Deswegen investieren große Unternehmen zum Teil in Feuerwehreinheiten. Dort sind entweder intern oder extern beschäftigte IT-Profis zur Stelle, wenn es einen Sicherheitsnotfall gibt. Oder sie schreiben Preise dafür aus, dass Hacker gefundene Schwachstellen dem Unternehmen melden, anstatt sie auf dem Schwarzmarkt zu versteigern. Dafür bekommt der Hacker von manchen Firmen 10.000 Euro, von anderen nur ein T-Shirt. Dabei sind Unternehmen wie Apple, AOL, Blackberry und Telekom.

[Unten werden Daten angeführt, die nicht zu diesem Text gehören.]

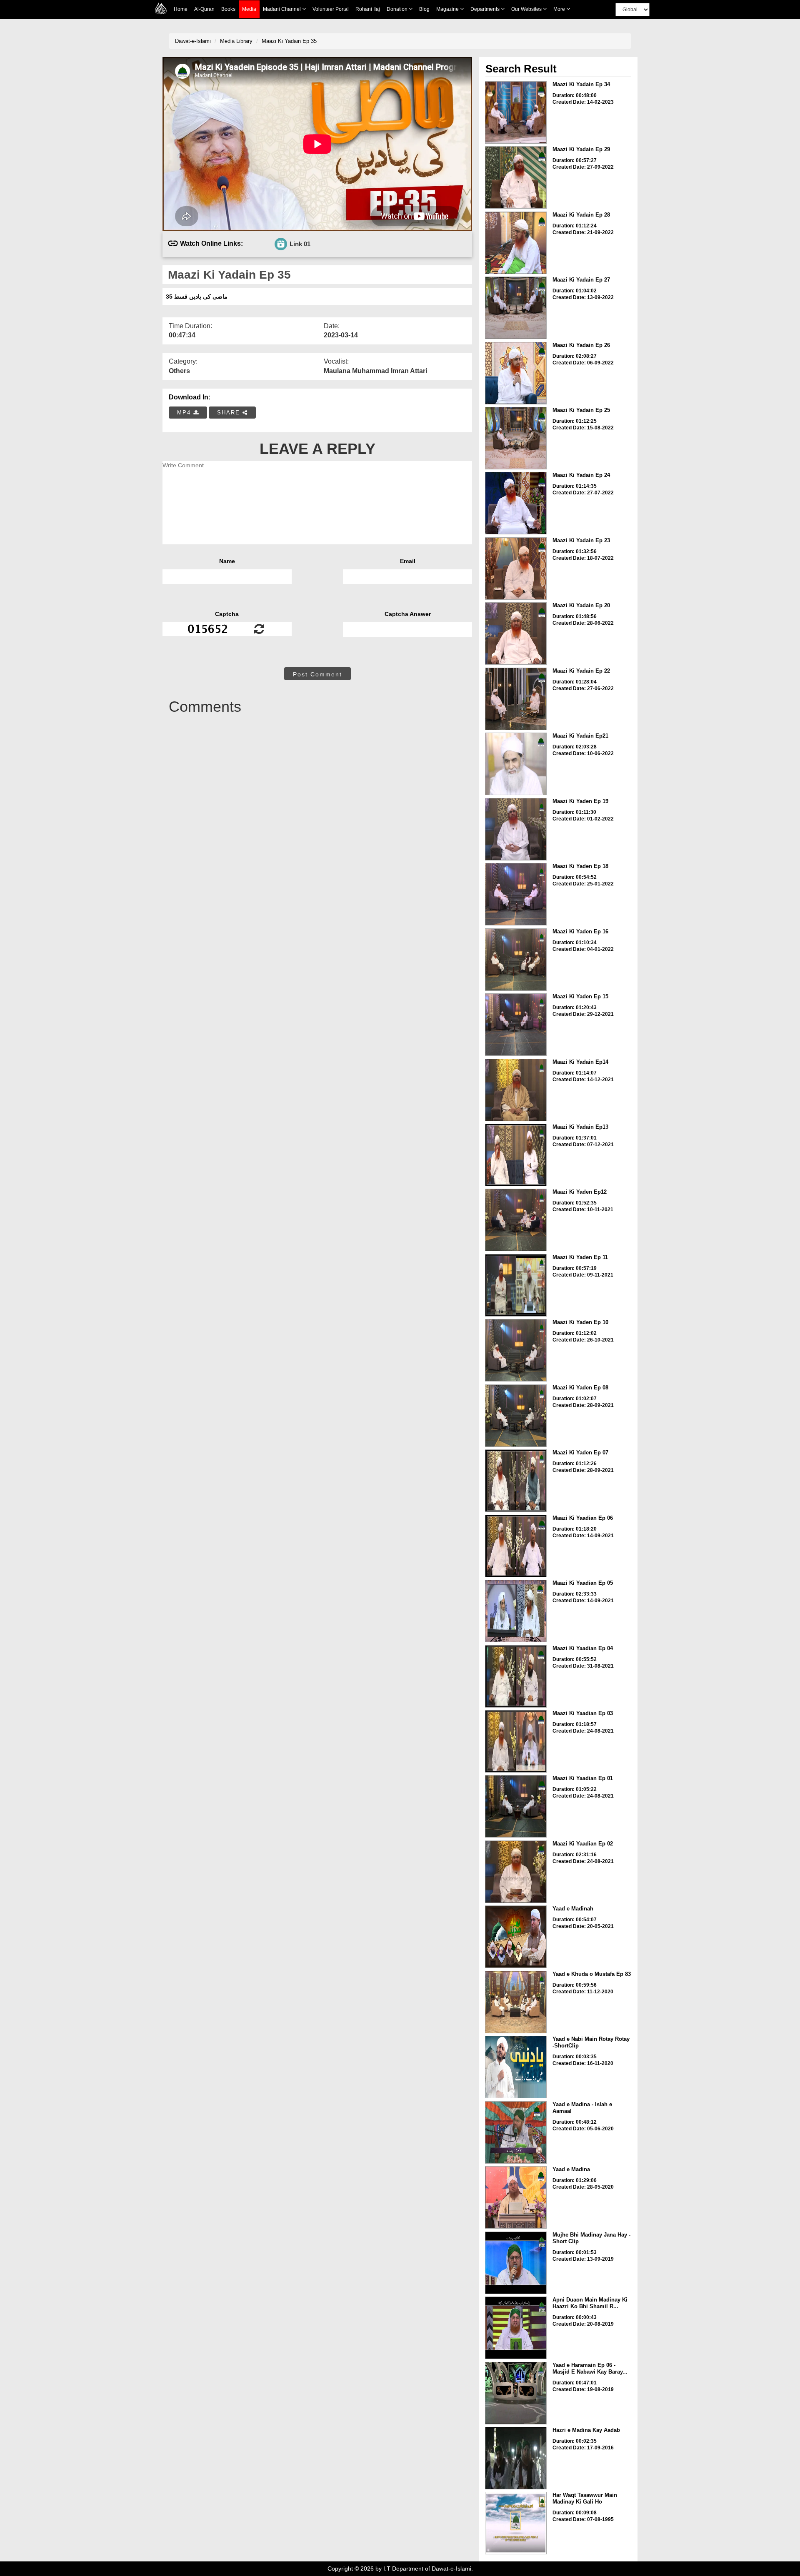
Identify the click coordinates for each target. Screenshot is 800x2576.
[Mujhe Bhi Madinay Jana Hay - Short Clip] (516, 2263)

„Das muss sich ein Unternehmen aber auch erst einmal leisten können“, sagt Meier. Das Problem sei jedoch, dass die Technik sich rasend schnell weiter entwickelt. „Da werden Unternehmen einen Schritt hintendran sein. Sie können nur Sicherheitsvorkehrungen treffen und gute Experten für den Fall bereit haben, wenn es passiert“, sagt Meier. Hundertprozentigen Schutz gebe es eben nie.